What to work on →
Of the lines below, write out exactly those from the line with "This screenshot has width=2420, height=1512." through the line with "This screenshot has height=1536, width=2048.", both included, and skip the rest.

Stored dataset items →
● ● ● ●
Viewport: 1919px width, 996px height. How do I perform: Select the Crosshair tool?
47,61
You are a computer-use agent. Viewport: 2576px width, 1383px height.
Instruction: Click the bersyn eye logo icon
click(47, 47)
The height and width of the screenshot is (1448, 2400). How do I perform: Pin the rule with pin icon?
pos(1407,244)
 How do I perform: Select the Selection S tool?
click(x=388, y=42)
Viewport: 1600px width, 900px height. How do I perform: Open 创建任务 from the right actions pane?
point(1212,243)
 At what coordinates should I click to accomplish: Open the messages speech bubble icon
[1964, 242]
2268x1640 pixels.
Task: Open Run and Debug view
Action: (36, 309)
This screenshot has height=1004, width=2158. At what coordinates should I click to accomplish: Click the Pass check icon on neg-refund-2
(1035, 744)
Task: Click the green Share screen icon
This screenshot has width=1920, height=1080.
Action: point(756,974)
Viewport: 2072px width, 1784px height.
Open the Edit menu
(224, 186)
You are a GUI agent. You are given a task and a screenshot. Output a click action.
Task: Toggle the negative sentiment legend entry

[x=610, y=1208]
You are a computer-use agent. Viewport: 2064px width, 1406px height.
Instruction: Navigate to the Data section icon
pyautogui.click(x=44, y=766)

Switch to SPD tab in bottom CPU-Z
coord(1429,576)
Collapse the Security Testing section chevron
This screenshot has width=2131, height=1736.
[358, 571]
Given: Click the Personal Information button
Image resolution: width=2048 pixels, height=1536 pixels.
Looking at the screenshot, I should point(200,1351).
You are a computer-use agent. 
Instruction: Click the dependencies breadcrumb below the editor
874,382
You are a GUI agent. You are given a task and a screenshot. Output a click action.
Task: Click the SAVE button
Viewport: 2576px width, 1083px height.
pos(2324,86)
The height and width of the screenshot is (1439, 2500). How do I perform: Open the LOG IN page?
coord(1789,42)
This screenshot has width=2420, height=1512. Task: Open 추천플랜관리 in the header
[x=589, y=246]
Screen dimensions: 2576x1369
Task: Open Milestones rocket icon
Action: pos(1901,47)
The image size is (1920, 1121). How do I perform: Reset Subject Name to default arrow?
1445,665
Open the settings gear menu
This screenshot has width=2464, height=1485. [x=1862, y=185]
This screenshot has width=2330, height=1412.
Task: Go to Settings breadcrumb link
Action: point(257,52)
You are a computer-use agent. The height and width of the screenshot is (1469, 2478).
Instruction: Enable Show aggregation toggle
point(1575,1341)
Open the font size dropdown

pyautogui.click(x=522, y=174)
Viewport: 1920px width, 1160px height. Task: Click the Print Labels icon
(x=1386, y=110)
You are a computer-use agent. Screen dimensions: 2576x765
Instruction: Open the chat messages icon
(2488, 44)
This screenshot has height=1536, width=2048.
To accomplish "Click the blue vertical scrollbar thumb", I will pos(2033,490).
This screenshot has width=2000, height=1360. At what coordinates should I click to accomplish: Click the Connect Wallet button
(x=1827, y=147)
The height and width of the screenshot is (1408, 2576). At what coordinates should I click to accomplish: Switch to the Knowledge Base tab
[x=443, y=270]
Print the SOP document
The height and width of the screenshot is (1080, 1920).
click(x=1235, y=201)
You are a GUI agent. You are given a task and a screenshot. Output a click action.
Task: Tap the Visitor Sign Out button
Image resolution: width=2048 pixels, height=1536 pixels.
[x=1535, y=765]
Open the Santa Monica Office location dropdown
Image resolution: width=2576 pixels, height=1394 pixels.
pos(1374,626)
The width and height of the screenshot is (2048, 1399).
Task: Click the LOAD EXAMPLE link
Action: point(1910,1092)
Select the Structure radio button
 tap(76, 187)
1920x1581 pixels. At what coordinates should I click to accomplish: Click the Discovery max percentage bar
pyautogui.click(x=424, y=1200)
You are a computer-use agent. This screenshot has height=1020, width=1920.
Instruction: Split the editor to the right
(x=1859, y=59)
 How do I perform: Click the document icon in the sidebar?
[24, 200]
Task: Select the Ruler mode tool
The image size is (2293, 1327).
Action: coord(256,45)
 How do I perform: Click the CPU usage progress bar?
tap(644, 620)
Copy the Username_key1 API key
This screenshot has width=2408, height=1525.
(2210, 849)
● ● ● ●
Output of the exercise →
This screenshot has width=2420, height=1512. Task: Open 추천플랜관리 in the header
[x=589, y=246]
Screen dimensions: 2576x1369
Task: Open Milestones rocket icon
Action: pos(1901,47)
The image size is (1920, 1121). How do I perform: Reset Subject Name to default arrow?
1445,665
Open the settings gear menu
This screenshot has width=2464, height=1485. [x=1862, y=185]
This screenshot has width=2330, height=1412.
Task: Go to Settings breadcrumb link
Action: point(257,52)
You are a computer-use agent. The height and width of the screenshot is (1469, 2478).
Instruction: Enable Show aggregation toggle
point(1575,1341)
Open the font size dropdown

pyautogui.click(x=522, y=174)
Viewport: 1920px width, 1160px height. Task: Click the Print Labels icon
(x=1386, y=110)
You are a computer-use agent. Screen dimensions: 2576x765
Instruction: Open the chat messages icon
(2488, 44)
This screenshot has height=1536, width=2048.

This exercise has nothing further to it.